## [Textauszug]
Interkama: Die Prozessindustrie übernimmt neue Automationslösungen nur langsam
Zu zögerliches Einführen neuer Technologien kann schädlich sein

Die Prozessindustrie kommt an den weitreichenden Veränderungen der Automatisierungstechnik nicht vorbei. Der PC steuert heute nicht nur komplette Anlagen, auch die Integration autarker Inseln in den unternehmensweiten IT-Verbund ist gefragt. Internet und Supply-Chain-Management sind hier die Problemlöser. Feldgeräte mit Mikroprozessor bilden die Basis einer vernetzten Kette, in der die Software- und damit die Projektdienstleistung stark anwächst.

## [Datenabschnitt]
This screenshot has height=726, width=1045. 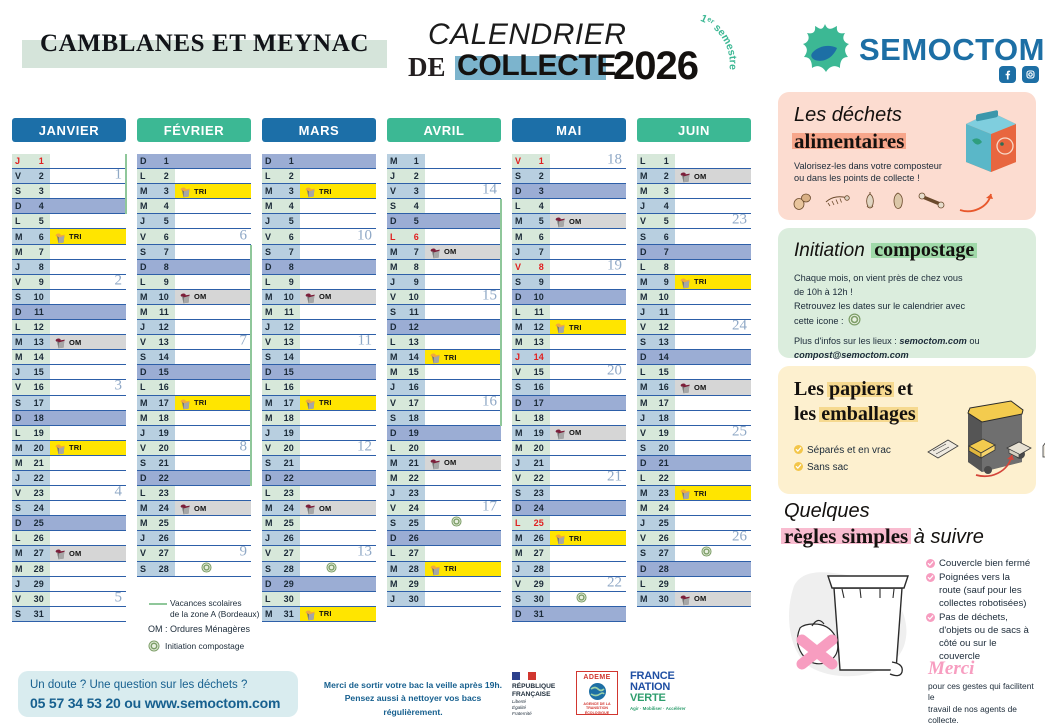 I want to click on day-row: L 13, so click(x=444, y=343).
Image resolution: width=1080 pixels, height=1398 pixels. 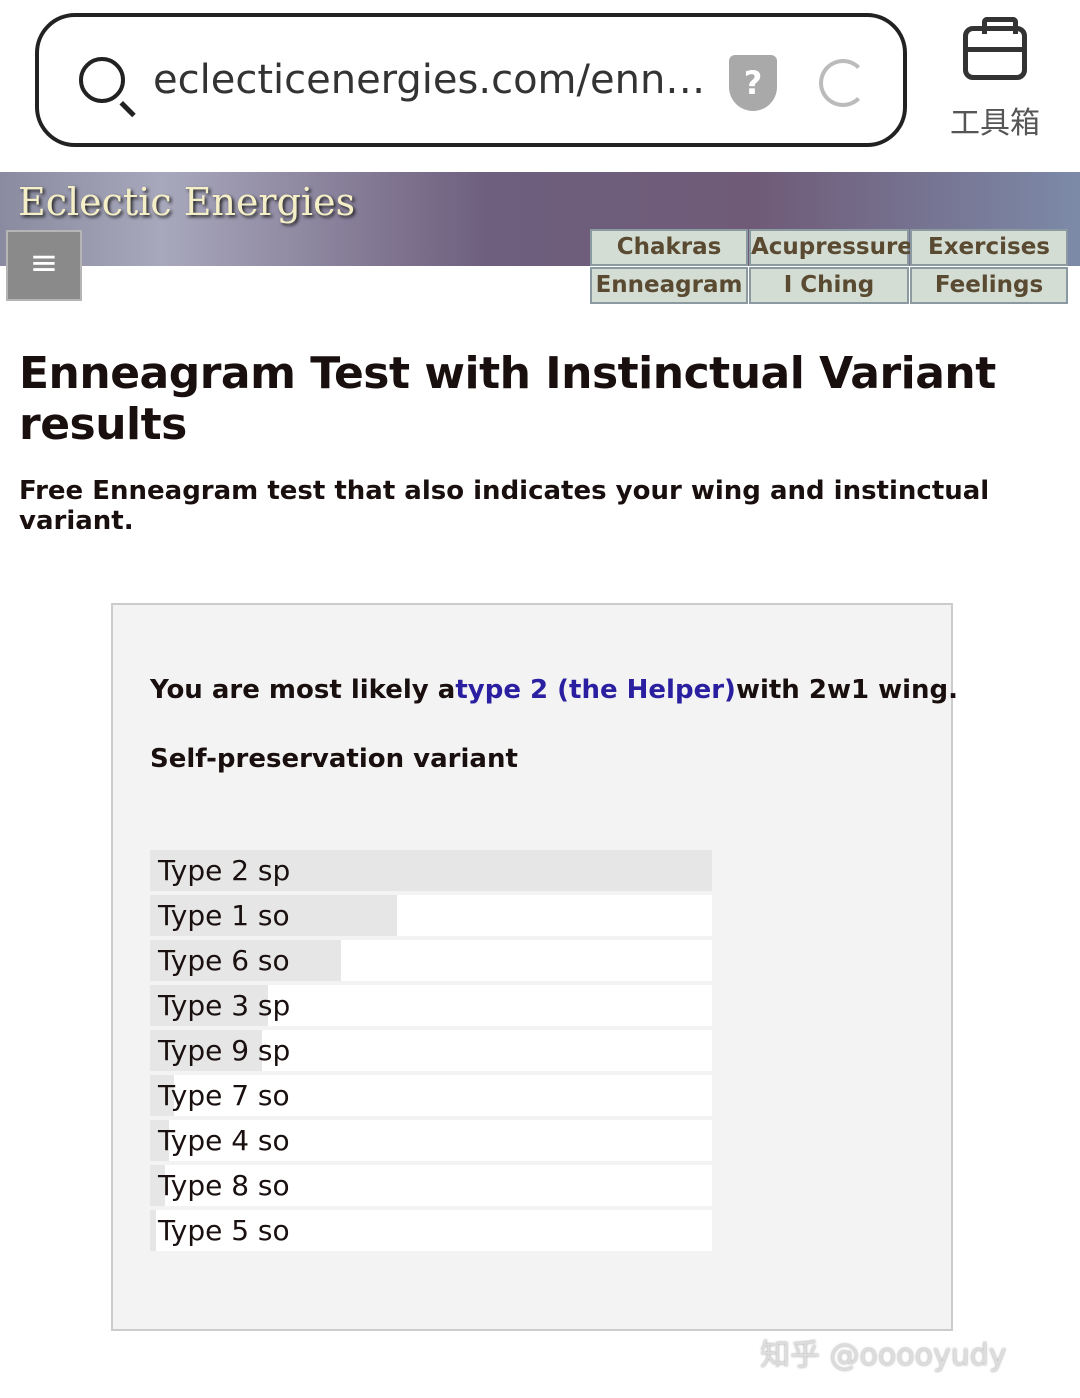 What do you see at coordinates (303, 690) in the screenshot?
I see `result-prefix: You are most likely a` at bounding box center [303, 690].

## [Zu bearbeitende Aufgaben]
a) Beantworten Sie bitte die folgenden Fragen zum Text über die Prozessindustrie:
(i) Was kann laut der zweiten Überschrift schädlich sein?
(ii) Was steuert heute komplette Anlagen?
(iii) Was bilden Feldgeräte mit Mikroprozessor?
b) Setzen Sie den Text über die Prozessindustrie nach seinem letzten Satz fort.

## [Lösungen]
a)
(i) Zu zögerliches Einführen neuer Technologien.
(ii) Der PC.
(iii) Die Basis einer vernetzten Kette.

b)
Von unserem Redaktionsmitglied Werner Möller

Gleich zwei Weltrekorde hält die neue Low-Density-Poly-Ethylen-Anlage im südfranzösischen Berre: In der von Basell – einem Gemeinschaftsunternehmen von BASF und Shell – betriebenen Kunststoffmaschine für Verpackungsprodukte arbeitet der größte Einschnecken-Extruder. Auch der Hochdruckkompressor ist noch nirgendwo auf der Welt in der dortigen Größe gebaut worden. „Wenn jährlich 285000 Tonnen LDPE den 2000-m-Hochdruckreaktor durchlaufen und bei Drücken von 3000 bar polymerisiert werden, lässt dies den enormen Aufwand erahnen, der für die Automatisierung betrieben wurde“, sagt Bernd Schumann von der Eschborner Ausrüster ABB Automation Systems GmbH…
„Bedienen, beobachten und koppeln prozessnaher Automatisierungssysteme lauteten die hohen Anforderungen, wobei dezentrale Remote I/O-Systeme der Ex-Zone 1 und 2 integriert werden sollten“, erklärt der im ABB-Geschäftsgebiet Chemie & Petroleum tätige Projekteur. 6000 Ein- und Ausgänge, die das Leitsystem Symphony/Melody verarbeitet, machen die Bedienplätze verfügbar. Sie sorgen für eine hohe Verarbeitungsgeschwindigkeit mit zeitfolgerichtiger Signalauflösung für das Hauptbild „Temperaturprofil über dem Reaktor“.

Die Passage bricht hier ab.